====== Material for this exercise ======
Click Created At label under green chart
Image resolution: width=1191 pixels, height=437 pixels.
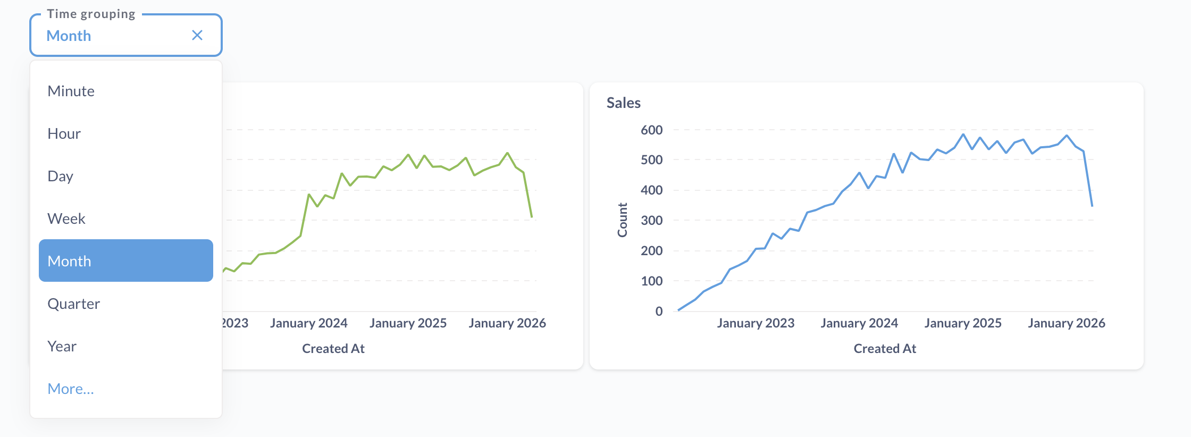[x=333, y=349]
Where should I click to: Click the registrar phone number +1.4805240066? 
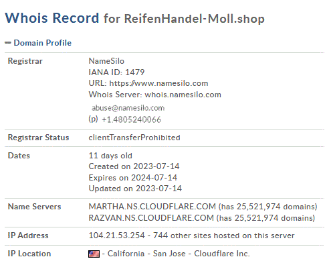(x=131, y=119)
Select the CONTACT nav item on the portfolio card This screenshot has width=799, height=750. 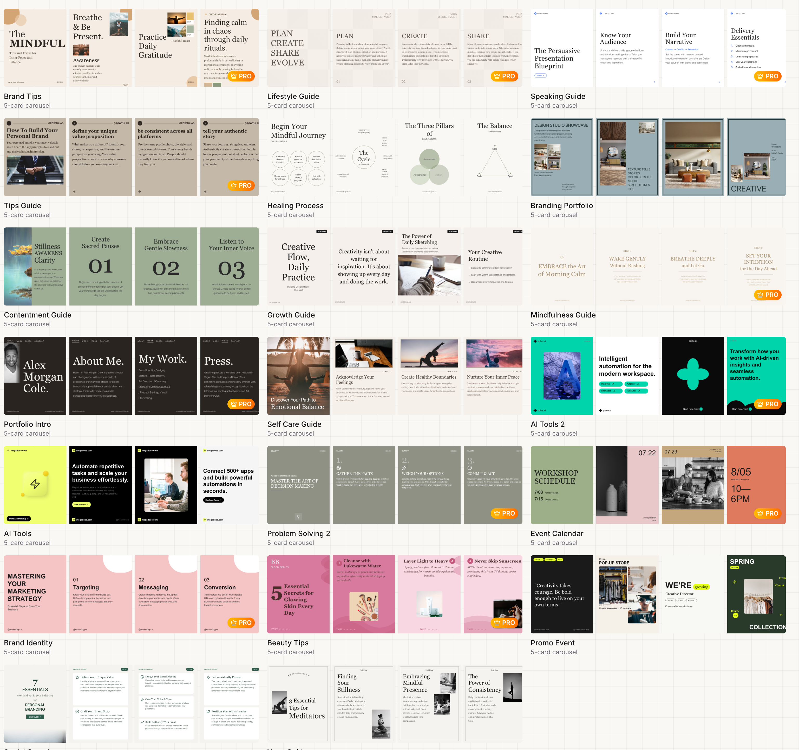click(39, 341)
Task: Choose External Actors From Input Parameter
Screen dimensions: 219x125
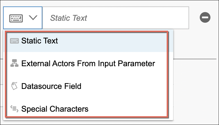Action: 88,64
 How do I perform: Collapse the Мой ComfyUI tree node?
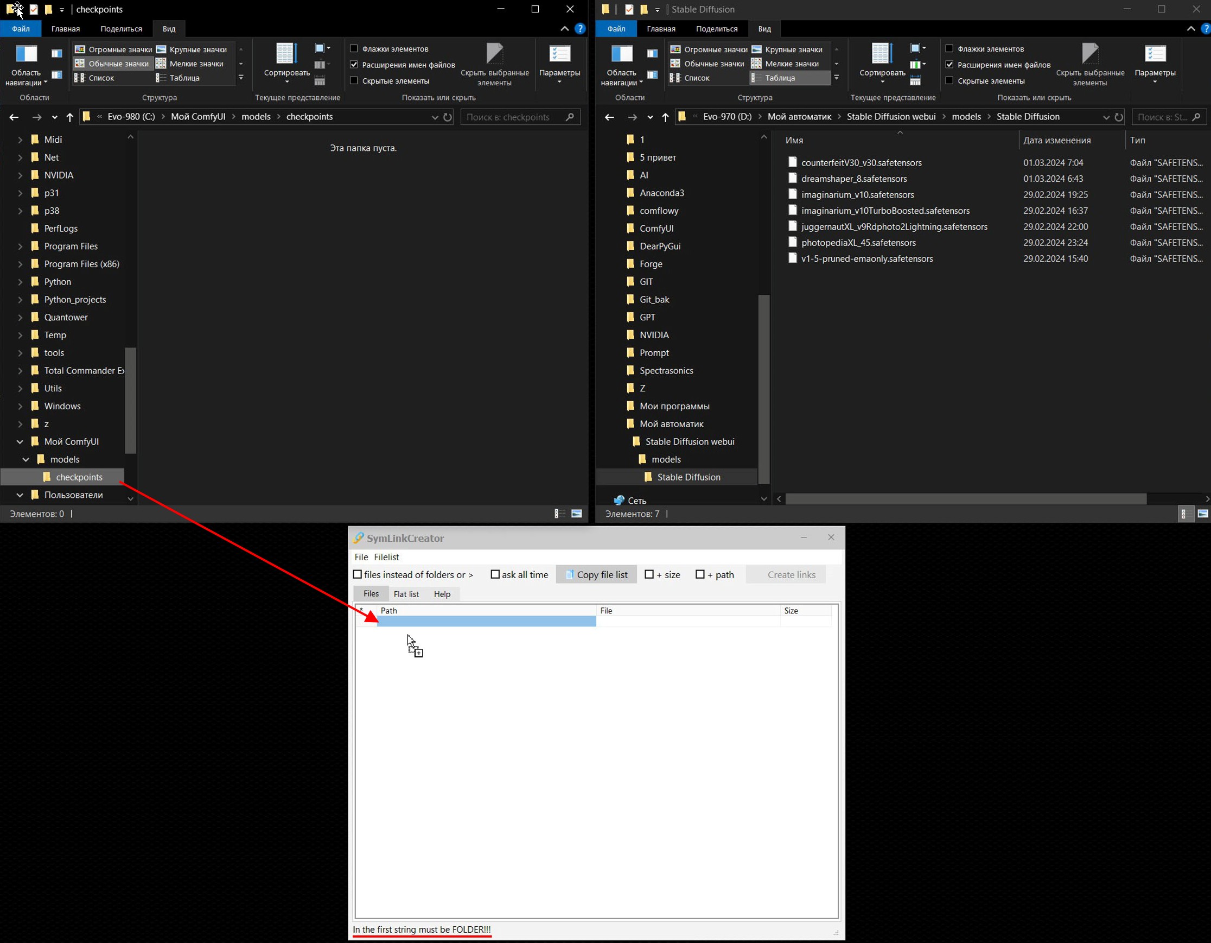pos(20,442)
======
Instructions to follow:
Reproduce word for word everything in the data from the line containing "Task: Choose External" down to the end of the data, both ends included, and leave the pictures out.

Expected answer:
Task: Choose External Actors From Input Parameter
Screen dimensions: 219x125
Action: 88,64
 How do I perform: Collapse the Мой ComfyUI tree node?
pos(20,442)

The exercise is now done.